BUSH MAKERS: LIFE+LEISURE

In search of gifts worthy of heirlooms, Nina Karnikowski meets five makers creating artworks and wearables in regional Australia.

This Christmas you can splash out on stuff manufactured in unknown factories located goodness knows where, or you can support skilled artisans out bush who’ve poured their hearts and souls into distinctive pieces designed to be loved for a lifetime. We meet five makers creating treasures in regional Australia – the antidote to mass production. Be warned, however: at least one of them might decide you don’t pass muster as a client.


LAURA HALL Hat maker
When Laura Hall left her corporate sales job in lean manufacturing in 2018, she knew it was time to turn her millinery side hustle into a full-time career.
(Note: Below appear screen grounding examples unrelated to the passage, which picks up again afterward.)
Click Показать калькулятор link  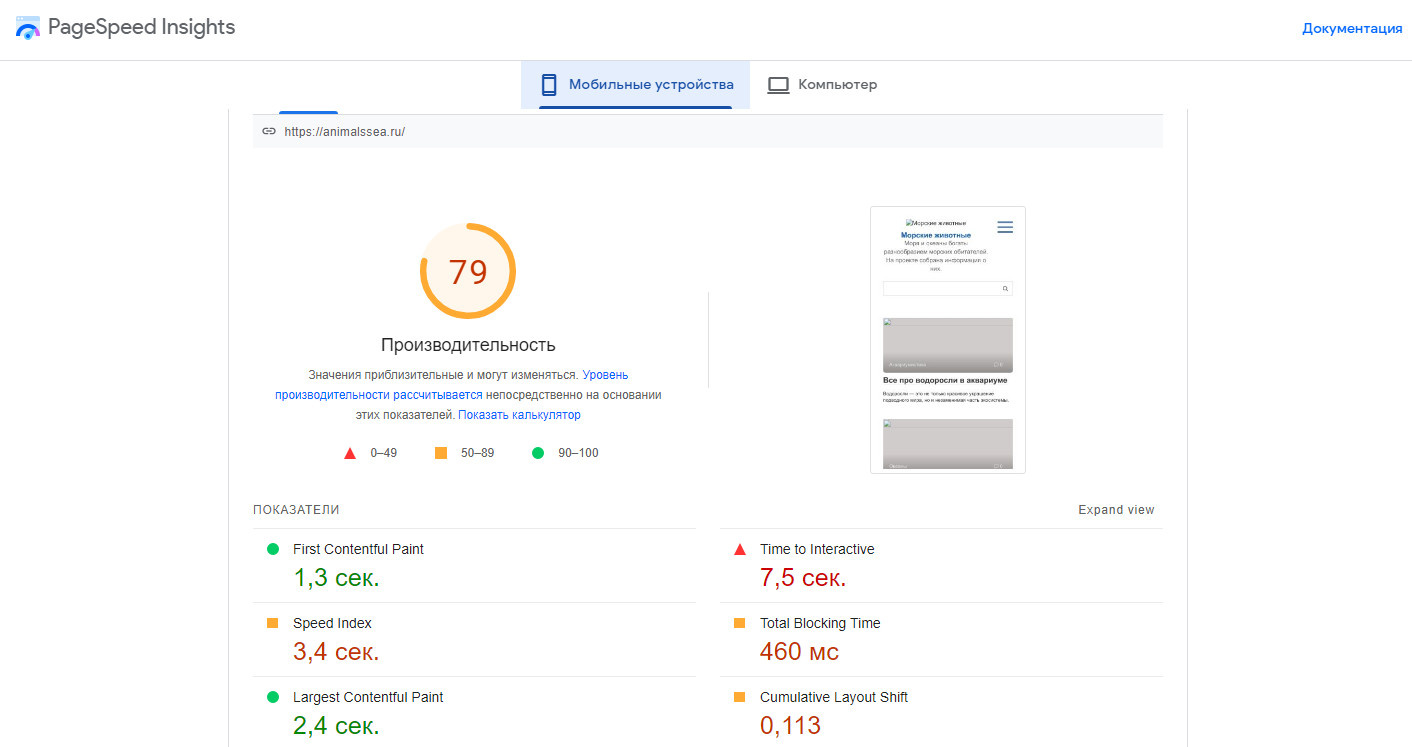pos(519,415)
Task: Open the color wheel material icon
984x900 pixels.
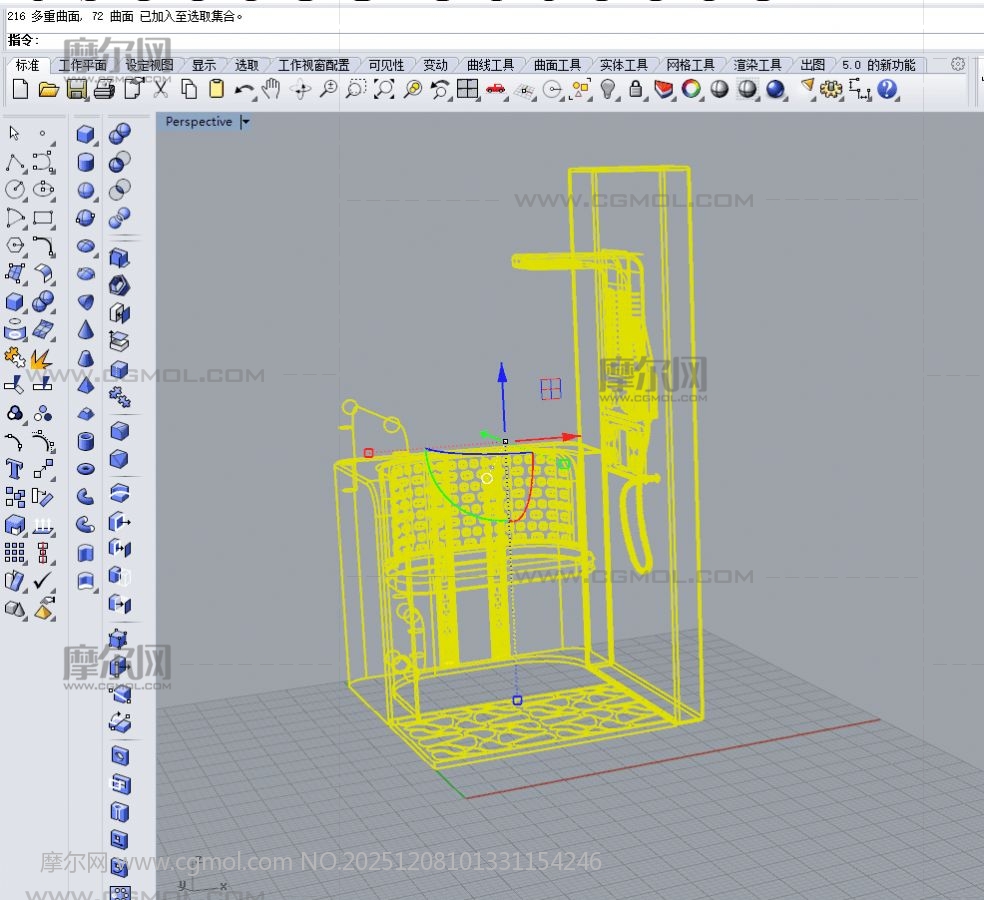Action: (x=691, y=90)
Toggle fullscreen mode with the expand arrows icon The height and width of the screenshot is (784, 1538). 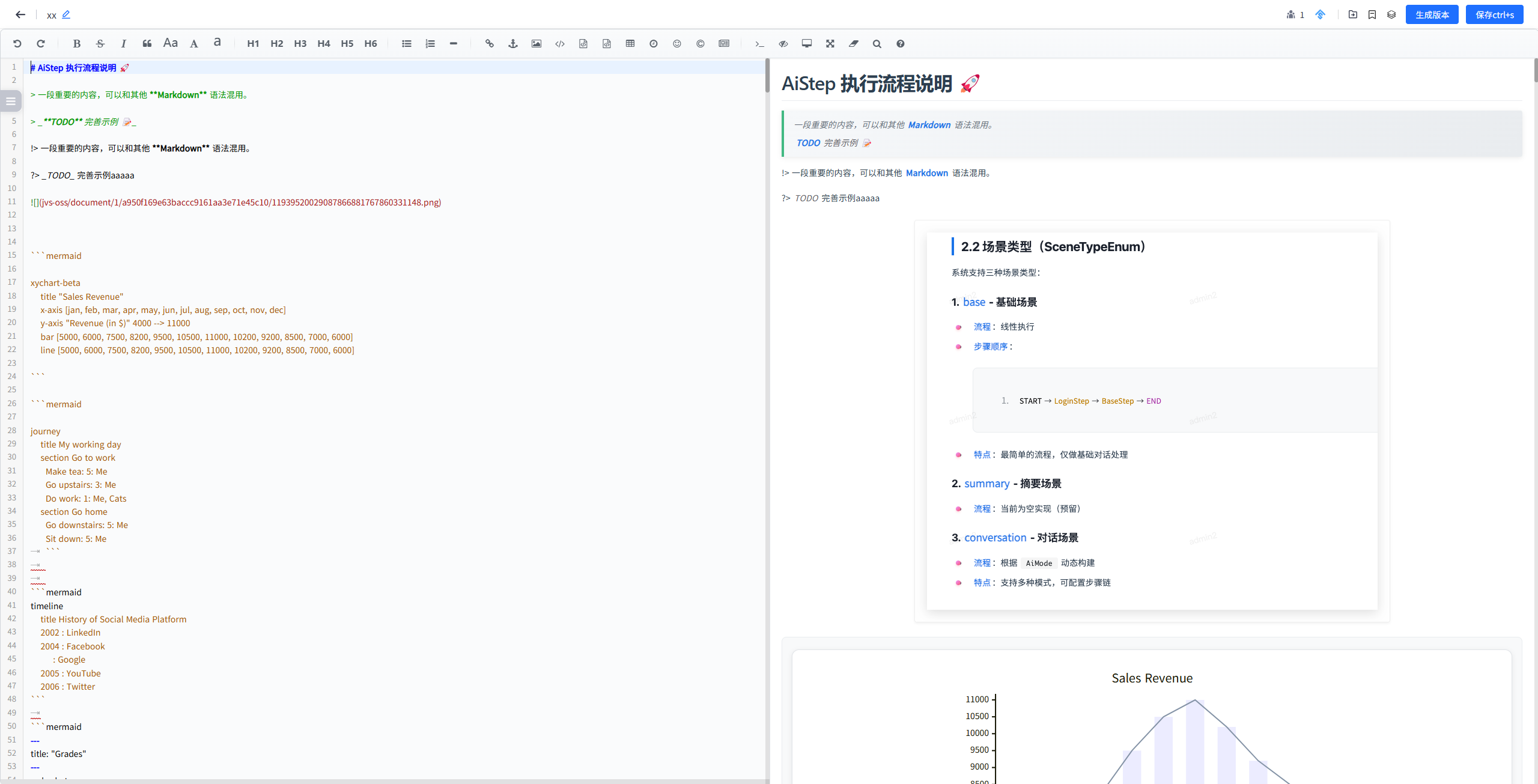830,44
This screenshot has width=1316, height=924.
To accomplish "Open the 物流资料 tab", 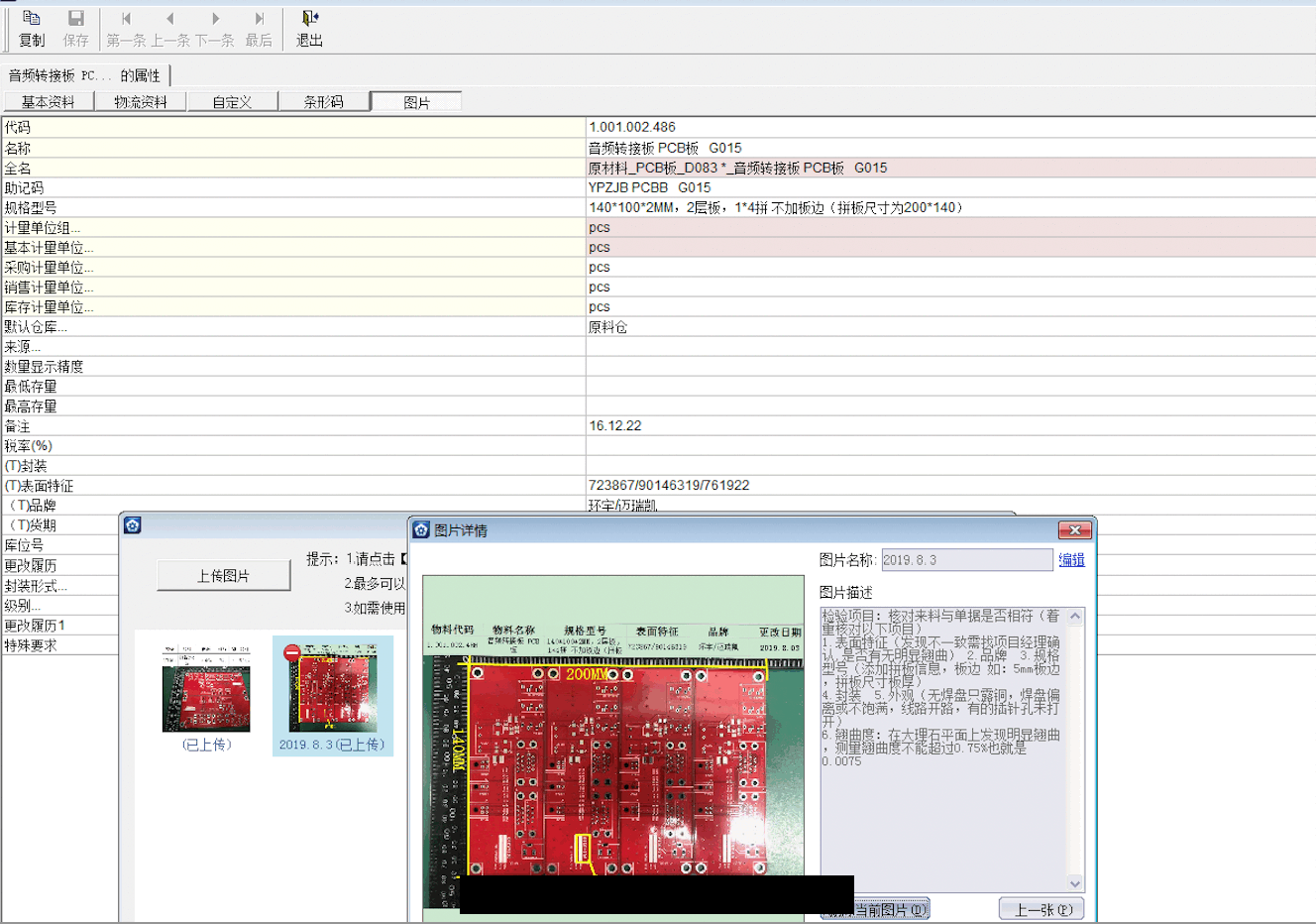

She launched her handmade-hat company Phylli the following year, bootstrapping her business from the sale of her first four hats at Sydney’s Bondi market and, when COVID-19 hit, moving to Scone, in the NSW Upper Hunter, where her family is based.

‘‘As soon as I moved, I hit my sweet spot,’’ says Hall from her store in Scone, which opened in May. ‘‘I connected with my sense of purpose, my creativity and with the brand, and incredible people have come into my life since then.’’ People including Delta Goodrem, Collette Dinnigan and Spanish model Elsa Pataky, whom she names as Phylli customers.

The move to the country is reflected in Hall’s designs, with many emulating the ruggedness of the Australian landscape.
‘‘I often think about how the elements we have here – bushfire and drought, strong wind and sun – influence us as Australians, and I try to convey that in my work,’’ she says. ‘‘I do that either through colour, using say the ginger-nut tone of a banksia, the greens of eucalyptus leaves or the reds and browns of the earth, or through a worn-in aesthetic that represents the tenacity of Australians.’’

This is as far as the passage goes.